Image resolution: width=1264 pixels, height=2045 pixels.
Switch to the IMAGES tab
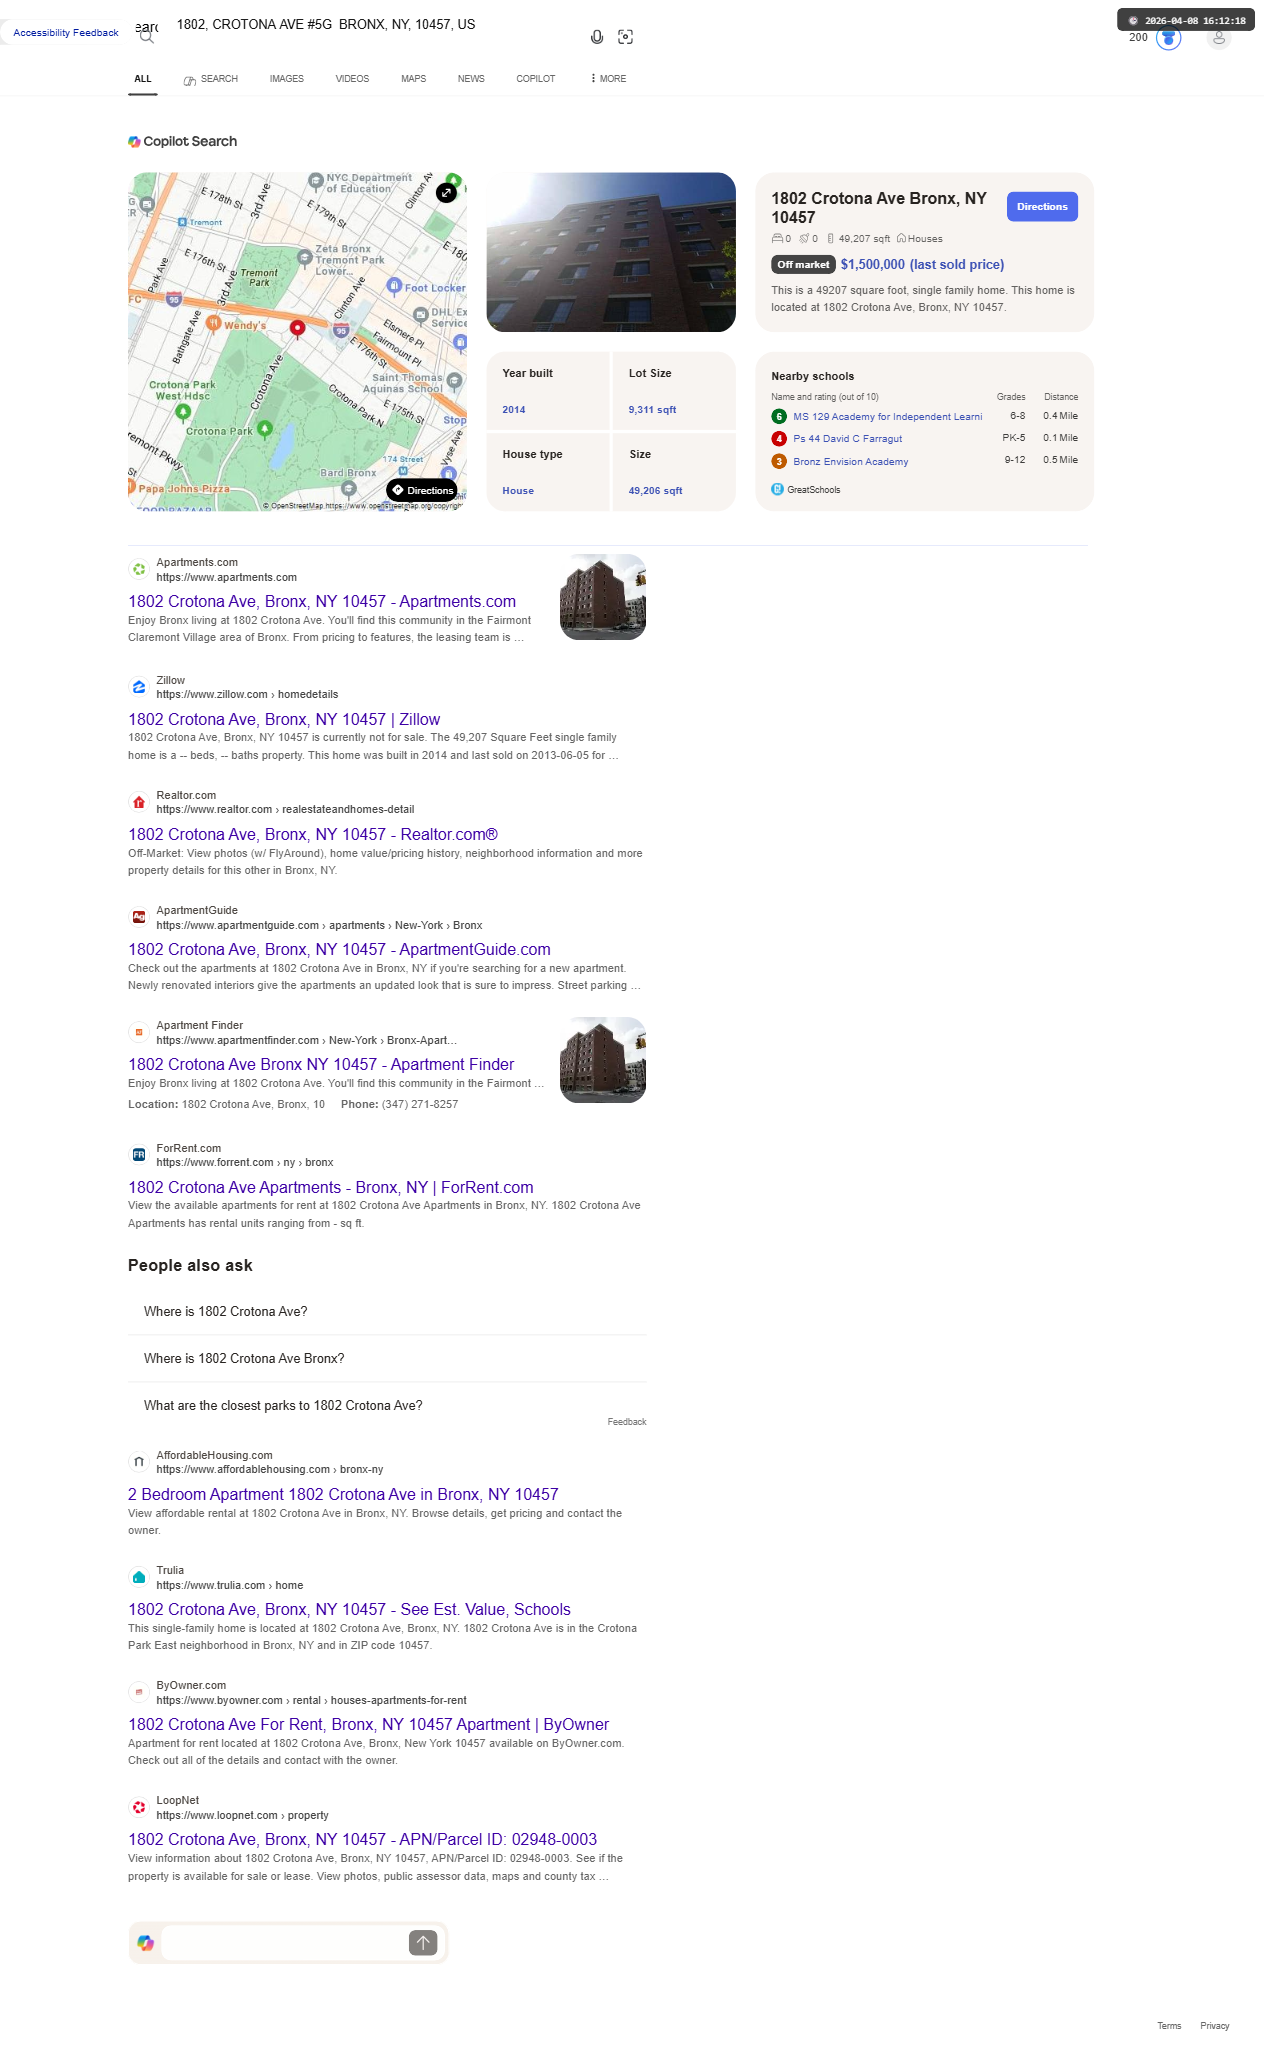click(287, 79)
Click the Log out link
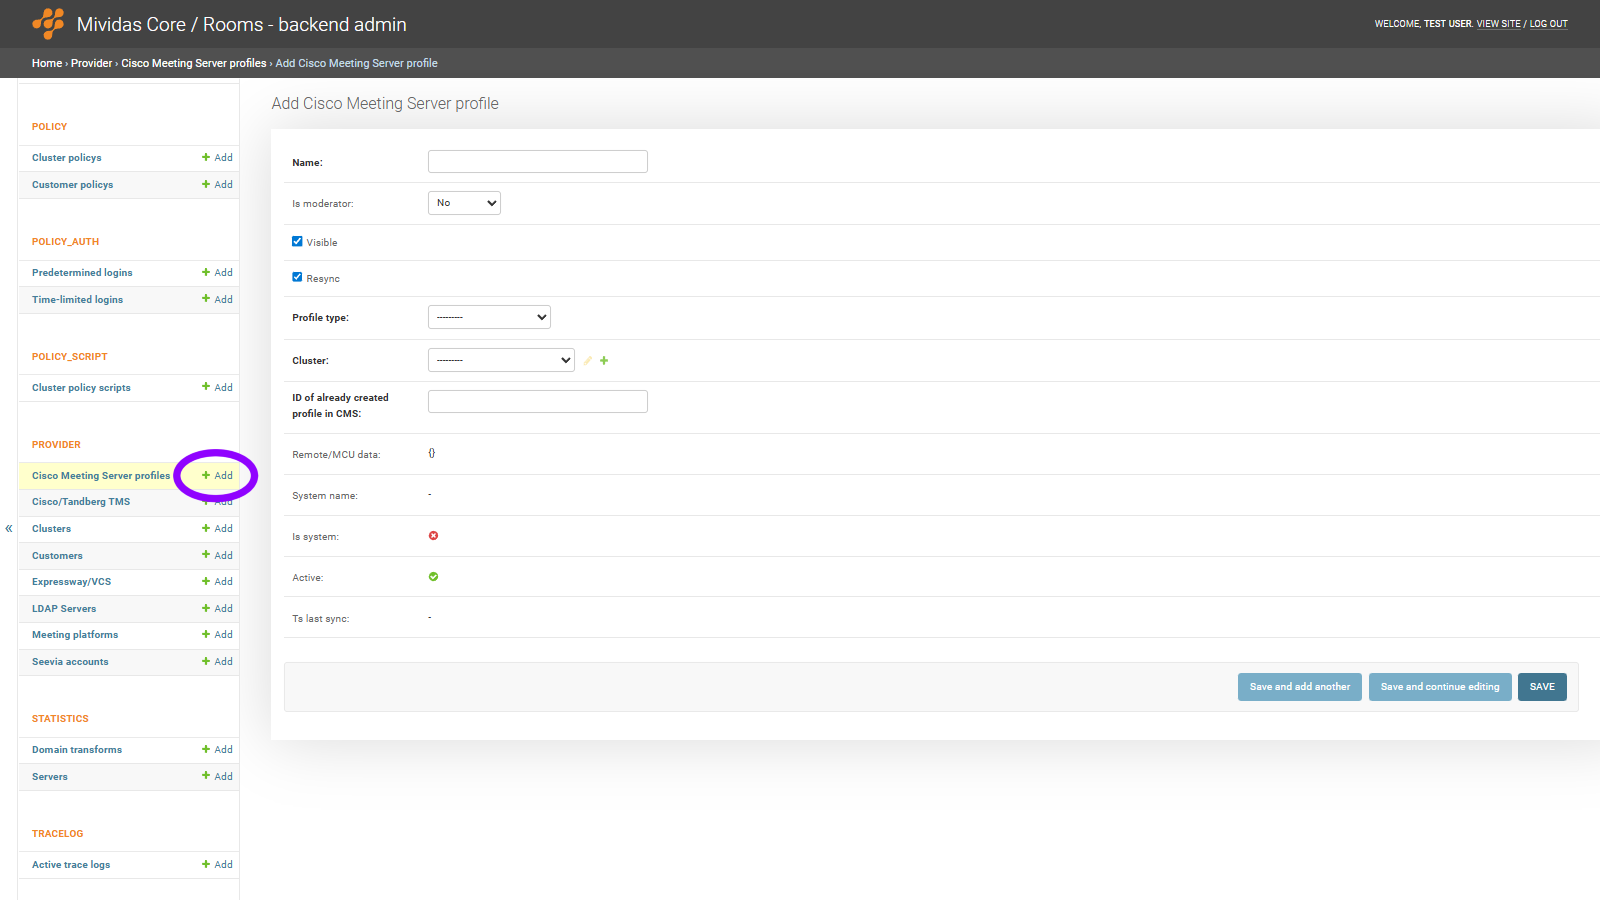Viewport: 1600px width, 900px height. (1548, 24)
:::
In the copy, include every entry above exactly and leave out each picture.

» **RESPONSE TO THIS TASK**:
Image resolution: width=1264 pixels, height=2045 pixels.
Switch to the IMAGES tab
click(287, 79)
Click the Log out link
Viewport: 1600px width, 900px height. (1548, 24)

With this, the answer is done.